Building rough prototypes, conducting concept tests, and launching small pilots are just a few of the many types of experiments that companies can run early on. These tests allow companies to refine their offerings to better reflect market demand and avoid over-investing in the wrong projects. But while many companies have come to embrace early testing in theory, few have developed structures and incentives that actually encourage a test-and-learn culture. A process that compels experimentation is only part of the solution. Make sure your organization has the capability to fail fast and cheaply without causing career failure too. Beware the zombie projects that are not quite living but not dead either; this is one zombie scenario which is easily addressable.
STEP 4: BUILDING A CULTURE OF INNOVATION
The final step in the process is building a culture of innovation. In truth, this isn’t really a step but an ongoing effort that often needs to get started early on. Before teams start running innovation projects on their own, for instance, it’s important to make sure that they are starting to use the same innovation language and that they have a strong grasp of common innovative behaviors. You want to make sure that people are trying to uncover market trends, question what they think they know, and network outside of their fields to find inspiration and challenge preconceptions. We put culture last in our list, rather than first, to emphasize that without changing some of the “hard” organizational variables discussed above, the “soft” cultural elements will never shift permanently. Furthermore, fundamental culture change takes a while, so the rest of your steps can’t be contingent on doing this first.
As people start using the innovation process on their own, provide support. Make sure that teams have access to tools and reference materials. Provide cover for those who are bold enough to take on the tough challenges. There need to be HR structures in place so that individuals won’t be punished for innovating if they do it smartly. If people fear that they’ll miss good work opportunities or suffer in their performance reviews because of their innovation work, there will be few who are willing to venture beyond the safest, usually low impact projects. Moreover, senior management must embrace both decisive action and quick iteration on innovative projects, which often means delegation exceeding what typically occurs in the business.
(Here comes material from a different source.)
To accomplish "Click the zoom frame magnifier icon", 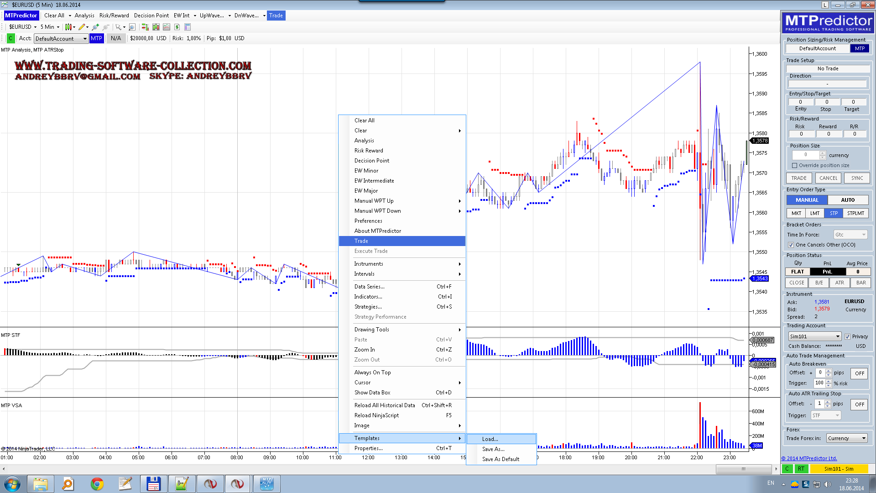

With innovation underway, organizations should share success stories to embolden others to innovate. Colleagues can glean inspiration from past successes, and past team members can be a valuable resource as new innovators look for guidance and aid. The most important room for an innovation program isn’t some purple painted, beanbag-boasting Ideation Room. It’s the lunch room. When people share stories peer-to-peer, courage builds and great ideas rise to the surface.
Sustained innovation doesn’t come from luck or flashes of brilliance. It stems from a structured process, bolstered by a careful diagnosis, holistic plan, and supportive culture. These elements ensure program impact and longevity. With that stability comes confidence, buy-in, and ultimate success.